Break-ups can be harrowing and awful and give rise to all sorts of strange, odd behaviours.
Late night text messaging. The “f**k-you-I-don’t-actually-need-you-anyway” moments. The crying over ice cream and Bridget Jones re-runs.
Break-ups are messy and heart-wrenching and sometimes you can’t “just get over it”.
That’s why Bustle has put together a Love Factually guide. A video designed to help people move on, move forward, following heartbreak.
Don’t internalise it
Rejection isn’t, necessarily, all about you. Social psychologist from Stanford University, Lauren Howe surveyed 800 people and found those who view rejection as a reflection upon themselves – that they mustn’t be lovable, or that they’re not good enough – have a harder time getting over a break-up.
This makes sense, and it seems simple enough, but it’s something we all too often forget.
No, you’re not being dumped because you’re unlovable. It might be because he or she is a jerk, and you can do better. Maybe you’re at different stages in life. Maybe it’s not a love that’s right for you both. But definitely, no matter what the circumstances, it’s not about you.
Don’t get stuck in the mud
Without sounding like a completely and utterly cliched, remember you will grow from this.
Howe found that those with a fixed mindset – who think their personality cannot change – thought more often about their ex’s after a break-up than those with a more flexible outlook.
Realising your personality can change and grow and adjust to something stronger, different, following heartbreak, is an important part of the recovery process. Things will get better.
Tell yourself a new story
The reason why break-ups hurt so much? Because that person, particularly if they have been a long term partner, has become a part of your autobiography. You’ve seen them in your life story. You’ve envisioned a future together and you’ve shared life events together until now.
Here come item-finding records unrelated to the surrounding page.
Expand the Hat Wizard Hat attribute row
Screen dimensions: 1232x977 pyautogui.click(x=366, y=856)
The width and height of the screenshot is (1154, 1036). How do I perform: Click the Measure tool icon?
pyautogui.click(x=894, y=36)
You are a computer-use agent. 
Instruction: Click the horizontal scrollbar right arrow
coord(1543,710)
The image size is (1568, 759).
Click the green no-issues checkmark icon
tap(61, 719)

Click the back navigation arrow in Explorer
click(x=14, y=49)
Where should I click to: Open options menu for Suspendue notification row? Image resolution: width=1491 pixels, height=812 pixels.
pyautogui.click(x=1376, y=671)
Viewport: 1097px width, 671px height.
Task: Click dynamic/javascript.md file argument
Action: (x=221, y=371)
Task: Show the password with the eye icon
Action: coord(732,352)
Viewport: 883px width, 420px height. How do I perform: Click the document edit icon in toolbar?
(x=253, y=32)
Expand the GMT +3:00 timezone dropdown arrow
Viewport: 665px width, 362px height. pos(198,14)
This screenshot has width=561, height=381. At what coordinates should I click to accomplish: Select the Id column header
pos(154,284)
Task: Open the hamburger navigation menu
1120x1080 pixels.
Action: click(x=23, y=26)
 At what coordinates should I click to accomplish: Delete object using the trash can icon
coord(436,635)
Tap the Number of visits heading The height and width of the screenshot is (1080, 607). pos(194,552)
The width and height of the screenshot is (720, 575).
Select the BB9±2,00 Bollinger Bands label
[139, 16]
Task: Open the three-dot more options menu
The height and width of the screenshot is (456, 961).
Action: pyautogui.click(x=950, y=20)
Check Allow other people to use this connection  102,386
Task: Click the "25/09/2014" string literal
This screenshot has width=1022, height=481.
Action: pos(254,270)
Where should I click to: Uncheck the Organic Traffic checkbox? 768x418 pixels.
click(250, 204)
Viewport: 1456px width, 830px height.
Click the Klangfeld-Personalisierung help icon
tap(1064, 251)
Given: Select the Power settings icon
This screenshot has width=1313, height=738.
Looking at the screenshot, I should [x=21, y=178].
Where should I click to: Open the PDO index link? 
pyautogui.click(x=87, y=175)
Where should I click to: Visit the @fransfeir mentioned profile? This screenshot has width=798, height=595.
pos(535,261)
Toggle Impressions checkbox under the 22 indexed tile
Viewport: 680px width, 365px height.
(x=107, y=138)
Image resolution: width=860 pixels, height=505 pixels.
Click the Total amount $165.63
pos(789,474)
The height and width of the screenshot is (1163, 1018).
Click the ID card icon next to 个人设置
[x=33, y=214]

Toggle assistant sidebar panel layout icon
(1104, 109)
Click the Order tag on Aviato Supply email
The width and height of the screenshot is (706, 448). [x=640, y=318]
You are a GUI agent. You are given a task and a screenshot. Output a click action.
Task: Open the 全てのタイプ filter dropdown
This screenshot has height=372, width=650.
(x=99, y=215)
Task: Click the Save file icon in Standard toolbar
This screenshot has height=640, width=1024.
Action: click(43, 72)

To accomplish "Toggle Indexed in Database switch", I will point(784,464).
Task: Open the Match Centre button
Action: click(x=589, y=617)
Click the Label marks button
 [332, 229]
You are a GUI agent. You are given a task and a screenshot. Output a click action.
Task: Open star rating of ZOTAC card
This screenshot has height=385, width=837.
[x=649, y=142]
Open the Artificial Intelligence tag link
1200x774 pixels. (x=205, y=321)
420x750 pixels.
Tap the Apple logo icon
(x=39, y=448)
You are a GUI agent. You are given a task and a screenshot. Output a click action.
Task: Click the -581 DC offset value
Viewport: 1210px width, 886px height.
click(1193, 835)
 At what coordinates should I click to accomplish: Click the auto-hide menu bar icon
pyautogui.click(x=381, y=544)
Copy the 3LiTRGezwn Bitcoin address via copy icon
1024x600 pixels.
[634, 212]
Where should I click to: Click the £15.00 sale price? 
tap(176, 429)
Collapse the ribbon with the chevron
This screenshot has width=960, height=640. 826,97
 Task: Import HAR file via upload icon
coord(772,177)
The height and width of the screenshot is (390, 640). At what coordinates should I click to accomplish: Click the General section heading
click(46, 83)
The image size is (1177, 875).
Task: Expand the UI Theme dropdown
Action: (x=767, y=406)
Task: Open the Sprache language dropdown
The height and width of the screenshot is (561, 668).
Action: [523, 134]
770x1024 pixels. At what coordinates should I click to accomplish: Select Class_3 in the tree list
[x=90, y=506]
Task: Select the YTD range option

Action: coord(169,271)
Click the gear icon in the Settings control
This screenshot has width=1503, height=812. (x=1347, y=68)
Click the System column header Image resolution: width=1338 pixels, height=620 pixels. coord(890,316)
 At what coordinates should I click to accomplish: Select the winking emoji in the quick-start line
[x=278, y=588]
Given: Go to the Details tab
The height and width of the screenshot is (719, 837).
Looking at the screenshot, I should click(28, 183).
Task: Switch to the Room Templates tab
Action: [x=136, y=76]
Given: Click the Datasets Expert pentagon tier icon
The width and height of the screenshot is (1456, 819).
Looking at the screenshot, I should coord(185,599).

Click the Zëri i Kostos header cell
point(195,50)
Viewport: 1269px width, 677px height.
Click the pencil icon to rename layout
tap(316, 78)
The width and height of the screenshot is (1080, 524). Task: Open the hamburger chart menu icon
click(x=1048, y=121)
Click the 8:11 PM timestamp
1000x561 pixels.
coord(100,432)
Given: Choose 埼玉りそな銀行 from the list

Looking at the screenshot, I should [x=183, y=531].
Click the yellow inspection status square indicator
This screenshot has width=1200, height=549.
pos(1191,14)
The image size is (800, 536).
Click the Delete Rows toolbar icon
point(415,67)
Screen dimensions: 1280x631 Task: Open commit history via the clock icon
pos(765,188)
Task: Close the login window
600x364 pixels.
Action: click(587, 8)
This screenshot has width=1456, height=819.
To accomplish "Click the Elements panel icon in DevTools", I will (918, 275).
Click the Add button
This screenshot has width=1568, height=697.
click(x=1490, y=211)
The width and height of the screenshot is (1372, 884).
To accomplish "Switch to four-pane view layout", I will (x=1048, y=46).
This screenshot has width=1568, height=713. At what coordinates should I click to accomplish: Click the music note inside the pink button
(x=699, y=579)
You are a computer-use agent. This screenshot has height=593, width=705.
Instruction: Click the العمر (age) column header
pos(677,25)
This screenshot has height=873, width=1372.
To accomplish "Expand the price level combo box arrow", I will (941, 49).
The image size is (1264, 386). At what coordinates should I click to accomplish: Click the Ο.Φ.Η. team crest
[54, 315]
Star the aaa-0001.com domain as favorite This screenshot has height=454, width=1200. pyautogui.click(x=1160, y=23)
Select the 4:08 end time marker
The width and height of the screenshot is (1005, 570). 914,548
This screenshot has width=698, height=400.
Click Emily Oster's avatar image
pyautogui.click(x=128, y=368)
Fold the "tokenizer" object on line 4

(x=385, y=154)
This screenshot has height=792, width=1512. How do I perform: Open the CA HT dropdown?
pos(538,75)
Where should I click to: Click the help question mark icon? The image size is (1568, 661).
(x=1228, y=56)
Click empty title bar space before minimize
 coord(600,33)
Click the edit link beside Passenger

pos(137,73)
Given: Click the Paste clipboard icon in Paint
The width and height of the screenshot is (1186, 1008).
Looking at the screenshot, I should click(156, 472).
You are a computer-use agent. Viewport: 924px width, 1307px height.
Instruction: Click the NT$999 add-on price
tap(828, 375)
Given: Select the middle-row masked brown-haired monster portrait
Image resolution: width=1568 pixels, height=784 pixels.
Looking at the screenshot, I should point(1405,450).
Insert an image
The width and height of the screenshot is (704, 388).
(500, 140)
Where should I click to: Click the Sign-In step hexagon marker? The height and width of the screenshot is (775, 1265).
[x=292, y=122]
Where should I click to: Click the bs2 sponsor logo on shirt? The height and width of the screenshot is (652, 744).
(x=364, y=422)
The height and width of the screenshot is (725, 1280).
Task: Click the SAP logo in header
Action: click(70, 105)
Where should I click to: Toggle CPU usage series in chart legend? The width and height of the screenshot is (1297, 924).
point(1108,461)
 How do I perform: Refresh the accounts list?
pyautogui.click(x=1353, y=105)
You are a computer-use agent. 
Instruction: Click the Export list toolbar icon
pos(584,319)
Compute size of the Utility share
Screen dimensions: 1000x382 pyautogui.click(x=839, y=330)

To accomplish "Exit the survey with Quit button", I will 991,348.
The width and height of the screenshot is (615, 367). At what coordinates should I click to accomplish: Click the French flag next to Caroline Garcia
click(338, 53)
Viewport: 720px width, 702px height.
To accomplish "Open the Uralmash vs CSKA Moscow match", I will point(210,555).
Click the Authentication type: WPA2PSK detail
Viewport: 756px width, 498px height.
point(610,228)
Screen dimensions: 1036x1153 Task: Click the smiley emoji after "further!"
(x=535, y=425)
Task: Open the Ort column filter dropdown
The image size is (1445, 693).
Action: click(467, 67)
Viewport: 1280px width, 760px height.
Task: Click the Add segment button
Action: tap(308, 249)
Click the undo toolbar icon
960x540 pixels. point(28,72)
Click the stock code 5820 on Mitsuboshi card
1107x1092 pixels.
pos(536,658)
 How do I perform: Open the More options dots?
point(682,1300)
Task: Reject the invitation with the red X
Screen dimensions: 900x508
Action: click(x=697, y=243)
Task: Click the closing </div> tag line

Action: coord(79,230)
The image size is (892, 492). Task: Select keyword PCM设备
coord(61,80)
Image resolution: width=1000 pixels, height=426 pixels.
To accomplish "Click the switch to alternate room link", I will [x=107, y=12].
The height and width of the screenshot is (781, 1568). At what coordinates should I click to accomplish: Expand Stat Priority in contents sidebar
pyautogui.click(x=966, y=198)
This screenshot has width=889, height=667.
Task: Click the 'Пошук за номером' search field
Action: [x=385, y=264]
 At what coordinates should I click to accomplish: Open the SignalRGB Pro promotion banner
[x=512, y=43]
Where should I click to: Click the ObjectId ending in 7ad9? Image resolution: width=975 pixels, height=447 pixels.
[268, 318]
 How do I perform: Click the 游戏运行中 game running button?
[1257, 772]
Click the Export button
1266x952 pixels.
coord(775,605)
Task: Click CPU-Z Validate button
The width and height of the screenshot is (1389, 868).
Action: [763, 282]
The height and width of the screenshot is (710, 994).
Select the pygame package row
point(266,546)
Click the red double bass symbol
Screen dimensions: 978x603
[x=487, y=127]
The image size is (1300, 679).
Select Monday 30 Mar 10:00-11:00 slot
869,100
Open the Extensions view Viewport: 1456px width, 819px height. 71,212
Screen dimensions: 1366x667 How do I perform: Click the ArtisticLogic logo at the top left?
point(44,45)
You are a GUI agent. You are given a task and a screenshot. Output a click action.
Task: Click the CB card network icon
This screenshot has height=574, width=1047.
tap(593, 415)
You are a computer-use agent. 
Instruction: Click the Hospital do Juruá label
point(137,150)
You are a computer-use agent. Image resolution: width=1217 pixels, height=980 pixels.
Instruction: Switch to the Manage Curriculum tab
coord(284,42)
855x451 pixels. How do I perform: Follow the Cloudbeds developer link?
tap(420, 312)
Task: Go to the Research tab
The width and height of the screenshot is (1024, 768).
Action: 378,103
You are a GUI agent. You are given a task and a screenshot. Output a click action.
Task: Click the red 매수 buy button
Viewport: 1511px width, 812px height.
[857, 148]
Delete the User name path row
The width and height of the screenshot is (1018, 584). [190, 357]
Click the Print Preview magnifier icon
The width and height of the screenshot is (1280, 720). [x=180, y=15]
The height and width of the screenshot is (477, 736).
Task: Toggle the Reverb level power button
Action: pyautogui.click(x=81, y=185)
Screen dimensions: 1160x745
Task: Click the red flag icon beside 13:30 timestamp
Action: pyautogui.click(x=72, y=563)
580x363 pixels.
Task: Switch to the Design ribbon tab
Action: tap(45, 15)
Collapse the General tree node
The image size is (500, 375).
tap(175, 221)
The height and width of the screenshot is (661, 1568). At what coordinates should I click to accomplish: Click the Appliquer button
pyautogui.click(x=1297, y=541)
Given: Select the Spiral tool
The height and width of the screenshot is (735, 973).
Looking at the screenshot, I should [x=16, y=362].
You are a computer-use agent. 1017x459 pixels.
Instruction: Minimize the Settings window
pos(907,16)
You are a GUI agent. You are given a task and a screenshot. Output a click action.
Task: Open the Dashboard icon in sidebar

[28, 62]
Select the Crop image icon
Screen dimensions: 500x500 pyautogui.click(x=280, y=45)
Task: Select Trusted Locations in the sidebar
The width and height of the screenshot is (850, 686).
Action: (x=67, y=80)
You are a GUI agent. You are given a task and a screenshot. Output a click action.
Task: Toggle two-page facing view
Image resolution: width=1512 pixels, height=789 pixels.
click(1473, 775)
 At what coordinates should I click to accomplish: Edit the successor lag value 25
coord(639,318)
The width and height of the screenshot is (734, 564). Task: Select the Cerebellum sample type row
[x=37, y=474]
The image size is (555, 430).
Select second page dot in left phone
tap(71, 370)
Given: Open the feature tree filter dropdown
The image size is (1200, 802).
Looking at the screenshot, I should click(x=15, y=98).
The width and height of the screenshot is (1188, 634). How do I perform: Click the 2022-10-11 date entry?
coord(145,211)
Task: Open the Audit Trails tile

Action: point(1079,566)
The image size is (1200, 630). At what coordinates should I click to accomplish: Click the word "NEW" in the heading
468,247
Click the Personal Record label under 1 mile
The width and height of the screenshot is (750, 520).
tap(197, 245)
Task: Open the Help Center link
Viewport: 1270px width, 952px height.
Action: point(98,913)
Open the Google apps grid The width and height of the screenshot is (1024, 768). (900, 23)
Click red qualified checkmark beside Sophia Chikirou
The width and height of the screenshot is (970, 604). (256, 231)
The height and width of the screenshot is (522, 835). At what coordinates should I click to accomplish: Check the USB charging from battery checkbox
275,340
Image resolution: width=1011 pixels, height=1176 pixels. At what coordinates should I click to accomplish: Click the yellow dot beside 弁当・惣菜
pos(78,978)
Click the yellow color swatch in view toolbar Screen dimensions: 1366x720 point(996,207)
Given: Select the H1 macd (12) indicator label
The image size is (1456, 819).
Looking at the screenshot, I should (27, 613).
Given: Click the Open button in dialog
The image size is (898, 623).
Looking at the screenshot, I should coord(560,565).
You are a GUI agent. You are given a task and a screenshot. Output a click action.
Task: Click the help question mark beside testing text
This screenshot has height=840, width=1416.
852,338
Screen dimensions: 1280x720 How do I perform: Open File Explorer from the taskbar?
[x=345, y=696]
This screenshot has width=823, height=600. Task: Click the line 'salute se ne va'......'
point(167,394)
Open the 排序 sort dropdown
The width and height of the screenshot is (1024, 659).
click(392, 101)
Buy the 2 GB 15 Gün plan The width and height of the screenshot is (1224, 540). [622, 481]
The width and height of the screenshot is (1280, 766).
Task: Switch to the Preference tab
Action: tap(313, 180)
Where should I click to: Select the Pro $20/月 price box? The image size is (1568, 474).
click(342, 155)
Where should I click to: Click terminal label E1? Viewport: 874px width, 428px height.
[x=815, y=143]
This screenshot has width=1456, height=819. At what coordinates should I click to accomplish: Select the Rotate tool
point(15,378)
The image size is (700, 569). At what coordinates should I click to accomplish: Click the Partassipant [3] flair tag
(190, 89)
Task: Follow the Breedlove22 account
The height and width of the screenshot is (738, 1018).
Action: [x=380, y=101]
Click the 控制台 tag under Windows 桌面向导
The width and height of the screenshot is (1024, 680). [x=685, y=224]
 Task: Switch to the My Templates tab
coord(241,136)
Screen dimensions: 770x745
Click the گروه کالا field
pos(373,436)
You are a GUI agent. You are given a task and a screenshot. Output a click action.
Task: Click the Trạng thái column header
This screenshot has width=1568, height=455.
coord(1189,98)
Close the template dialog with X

One of the most powerful ways to get over this is to, quite literally, re-write your story. This is why you can have strong, strange urges to start new hobbies and make additional life changes – moving house, starting a new job – after a break-up. It’s all about re-writing your story, without that person in it.
To do this, embrace these strange urges. Become a triathlete, take up singing lessons, try your hand at poetry. By trying new things, and making new memories, the absence of that special someone will soon feel smaller, less harrowing.
You will build a life, and a stronger personality around that hole in your life-story, until it’s no longer, really, a hole anymore.
Top Comments
'But definitely, no matter what the circumstances, it’s not about you.'
I respectfully disagree with this point. Sometimes it genuinely is you. What if you're a terrible person? What if you're addicted to drugs and stole repeatedly from your partner? What if you kept cheating on your partner? What if you struck your partner? There are absolutely times when it is about you and the onus needs to be on you to change your behaviour or certain aspects of your personality. Saying 'it's not about you, ever,' is absolving someone from behaviour that might have been absolutely reprehensible.